江流的心脏狂跳,他知道不能退缩。他举起桃木剑,剑身横在胸前,声音虽然有些发紧,却透着坚定:“我是青云观弟子,奉师命来查人口失踪案,不是来害村子的!老槐树下的厉鬼不除,失踪的人只会越来越多!你们现在护着她,就是在害自己!”
“放屁!”那精瘦汉子怒喝一声,“那是山神的祭品!动不得!你这外来的野道士,懂个屁!”
“山神?”江流皱起眉,“什么山神?是那棵老槐树,还是被烧死的童女?”
他这话一出,人群瞬间安静了,所有人的脸色都变得煞白,像是被戳中了痛处。连刚才哭闹的孩子,都被大人死死捂住嘴,不敢再出声。
赵村长的脸色也沉了下去,他瞪了那精瘦汉子一眼,又看向人群,厉声道:“都给我闭嘴!谁再敢提‘山神’,我打断他的腿!”

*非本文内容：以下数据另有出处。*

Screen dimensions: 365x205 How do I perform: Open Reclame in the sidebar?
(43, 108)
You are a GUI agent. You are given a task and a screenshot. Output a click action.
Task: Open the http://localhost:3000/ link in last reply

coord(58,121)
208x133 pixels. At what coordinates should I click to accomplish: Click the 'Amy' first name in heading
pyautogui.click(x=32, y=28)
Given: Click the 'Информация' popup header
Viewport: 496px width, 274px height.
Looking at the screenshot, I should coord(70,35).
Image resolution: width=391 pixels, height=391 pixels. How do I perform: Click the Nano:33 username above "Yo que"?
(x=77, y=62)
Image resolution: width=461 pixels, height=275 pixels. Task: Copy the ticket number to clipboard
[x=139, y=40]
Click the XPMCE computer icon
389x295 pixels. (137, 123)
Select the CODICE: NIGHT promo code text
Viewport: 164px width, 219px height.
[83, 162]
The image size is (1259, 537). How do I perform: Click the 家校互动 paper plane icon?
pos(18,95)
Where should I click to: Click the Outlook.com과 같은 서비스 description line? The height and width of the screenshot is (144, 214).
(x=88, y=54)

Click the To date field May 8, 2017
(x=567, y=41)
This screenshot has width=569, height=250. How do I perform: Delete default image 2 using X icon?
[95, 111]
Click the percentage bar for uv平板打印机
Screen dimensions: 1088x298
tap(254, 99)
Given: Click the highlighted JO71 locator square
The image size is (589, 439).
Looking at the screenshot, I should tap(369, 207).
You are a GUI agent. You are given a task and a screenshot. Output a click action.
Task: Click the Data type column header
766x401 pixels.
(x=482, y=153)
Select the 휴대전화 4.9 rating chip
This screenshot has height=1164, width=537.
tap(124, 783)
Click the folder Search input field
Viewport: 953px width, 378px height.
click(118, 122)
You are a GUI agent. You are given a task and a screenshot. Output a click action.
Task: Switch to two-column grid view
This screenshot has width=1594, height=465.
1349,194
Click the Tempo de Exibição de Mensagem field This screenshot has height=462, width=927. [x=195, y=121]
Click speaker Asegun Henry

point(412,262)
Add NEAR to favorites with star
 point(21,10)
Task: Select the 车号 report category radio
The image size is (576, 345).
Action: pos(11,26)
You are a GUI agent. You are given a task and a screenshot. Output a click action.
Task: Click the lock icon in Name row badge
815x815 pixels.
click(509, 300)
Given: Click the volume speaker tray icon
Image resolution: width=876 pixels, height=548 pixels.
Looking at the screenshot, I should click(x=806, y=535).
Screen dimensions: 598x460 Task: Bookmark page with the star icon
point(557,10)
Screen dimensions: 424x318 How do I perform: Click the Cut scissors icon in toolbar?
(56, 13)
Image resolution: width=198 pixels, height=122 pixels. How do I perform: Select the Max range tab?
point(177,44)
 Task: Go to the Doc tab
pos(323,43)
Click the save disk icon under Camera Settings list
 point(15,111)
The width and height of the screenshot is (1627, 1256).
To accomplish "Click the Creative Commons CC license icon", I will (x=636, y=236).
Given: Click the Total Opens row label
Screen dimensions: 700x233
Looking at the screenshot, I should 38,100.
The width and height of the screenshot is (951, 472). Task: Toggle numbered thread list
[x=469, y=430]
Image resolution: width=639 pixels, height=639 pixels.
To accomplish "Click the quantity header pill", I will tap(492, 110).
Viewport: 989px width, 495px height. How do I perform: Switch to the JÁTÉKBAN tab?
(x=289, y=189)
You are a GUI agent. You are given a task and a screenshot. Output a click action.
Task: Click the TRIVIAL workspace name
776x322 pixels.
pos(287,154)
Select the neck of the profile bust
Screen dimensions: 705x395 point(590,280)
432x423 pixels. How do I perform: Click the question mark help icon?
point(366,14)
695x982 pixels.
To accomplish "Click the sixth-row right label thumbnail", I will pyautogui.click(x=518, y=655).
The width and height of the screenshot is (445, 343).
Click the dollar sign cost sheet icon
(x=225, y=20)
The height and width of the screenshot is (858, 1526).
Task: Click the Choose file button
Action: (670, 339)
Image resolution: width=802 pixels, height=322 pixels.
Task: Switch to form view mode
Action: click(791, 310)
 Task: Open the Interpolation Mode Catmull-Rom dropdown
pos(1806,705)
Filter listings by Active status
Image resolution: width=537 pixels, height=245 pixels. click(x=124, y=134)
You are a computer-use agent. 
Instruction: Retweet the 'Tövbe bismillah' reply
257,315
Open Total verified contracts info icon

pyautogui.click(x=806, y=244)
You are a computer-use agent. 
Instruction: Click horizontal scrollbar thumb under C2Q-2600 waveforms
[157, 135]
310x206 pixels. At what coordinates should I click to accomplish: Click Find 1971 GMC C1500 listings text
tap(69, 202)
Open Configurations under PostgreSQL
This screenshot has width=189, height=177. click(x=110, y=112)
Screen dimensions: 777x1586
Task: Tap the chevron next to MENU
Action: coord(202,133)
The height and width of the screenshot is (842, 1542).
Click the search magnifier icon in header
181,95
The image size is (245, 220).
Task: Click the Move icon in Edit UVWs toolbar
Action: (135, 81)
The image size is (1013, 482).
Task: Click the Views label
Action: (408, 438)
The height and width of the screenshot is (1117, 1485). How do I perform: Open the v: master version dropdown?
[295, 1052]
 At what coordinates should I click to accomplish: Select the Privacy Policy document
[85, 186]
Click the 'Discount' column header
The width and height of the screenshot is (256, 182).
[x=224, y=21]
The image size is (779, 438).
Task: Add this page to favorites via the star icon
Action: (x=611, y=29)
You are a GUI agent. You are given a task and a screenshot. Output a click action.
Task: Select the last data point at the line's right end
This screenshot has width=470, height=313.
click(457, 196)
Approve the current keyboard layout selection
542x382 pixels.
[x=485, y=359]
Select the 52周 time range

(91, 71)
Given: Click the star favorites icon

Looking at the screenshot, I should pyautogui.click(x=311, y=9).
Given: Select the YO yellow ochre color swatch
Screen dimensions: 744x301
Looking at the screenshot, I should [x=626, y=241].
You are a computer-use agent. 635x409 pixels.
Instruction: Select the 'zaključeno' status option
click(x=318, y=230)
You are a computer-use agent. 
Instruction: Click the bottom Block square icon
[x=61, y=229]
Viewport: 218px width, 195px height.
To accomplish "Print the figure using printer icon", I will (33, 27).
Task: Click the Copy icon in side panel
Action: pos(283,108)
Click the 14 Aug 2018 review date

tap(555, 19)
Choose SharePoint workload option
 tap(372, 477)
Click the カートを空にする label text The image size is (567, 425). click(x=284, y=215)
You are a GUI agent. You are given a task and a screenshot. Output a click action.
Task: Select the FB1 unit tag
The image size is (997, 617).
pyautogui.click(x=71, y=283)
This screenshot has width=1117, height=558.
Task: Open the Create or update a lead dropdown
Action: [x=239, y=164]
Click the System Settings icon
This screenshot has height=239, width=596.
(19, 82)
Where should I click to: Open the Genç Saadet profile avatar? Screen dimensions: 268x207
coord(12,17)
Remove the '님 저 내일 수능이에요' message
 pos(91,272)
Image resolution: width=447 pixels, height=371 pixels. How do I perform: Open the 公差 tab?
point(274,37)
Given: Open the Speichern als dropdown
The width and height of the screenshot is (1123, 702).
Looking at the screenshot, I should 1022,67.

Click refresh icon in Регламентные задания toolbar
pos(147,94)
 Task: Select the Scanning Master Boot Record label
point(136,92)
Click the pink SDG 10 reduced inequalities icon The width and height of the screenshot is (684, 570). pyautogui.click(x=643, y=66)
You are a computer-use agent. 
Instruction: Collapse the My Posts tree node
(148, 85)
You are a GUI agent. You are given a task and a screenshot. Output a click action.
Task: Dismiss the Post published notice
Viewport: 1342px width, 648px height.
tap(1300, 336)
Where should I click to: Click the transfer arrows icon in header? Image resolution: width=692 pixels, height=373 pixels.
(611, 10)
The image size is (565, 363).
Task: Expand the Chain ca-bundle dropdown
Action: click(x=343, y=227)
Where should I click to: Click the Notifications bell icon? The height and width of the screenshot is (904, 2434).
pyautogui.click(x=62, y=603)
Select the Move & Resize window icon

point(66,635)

他的威严显然起了作用,人群里没人再敢说话,只是看着江流的眼神依旧充满恨意,却往后退了几步,让出了一条道。
“走!”赵村长拽了江流一把,语气不容置疑,“回院里再说。”
江流被他拽着,快步穿过人群。经过赵虎身边时,他感觉到一道冰冷的目光扫过自己的后颈,像刀刮一样。他没回头,只是握紧了桃木剑,加快了脚步。
直到进了赵家,“砰”地一声关上大门,把外面的目光和议论声隔绝在外,江流才松了口气,后背的冷汗已经浸透了道袍。
院子里很安静,只有风吹过果树叶子的“沙沙”声。赵村长背对着他,站在门槛边,肩膀微微颤抖,刚才的威严荡然无存,只剩下深深的疲惫。
“坐吧。”过了好一会儿,赵村长才转过身,指了指屋门口的板凳,自己则坐在了门槛上,从怀里摸出旱烟袋,手抖得厉害,半天没点着。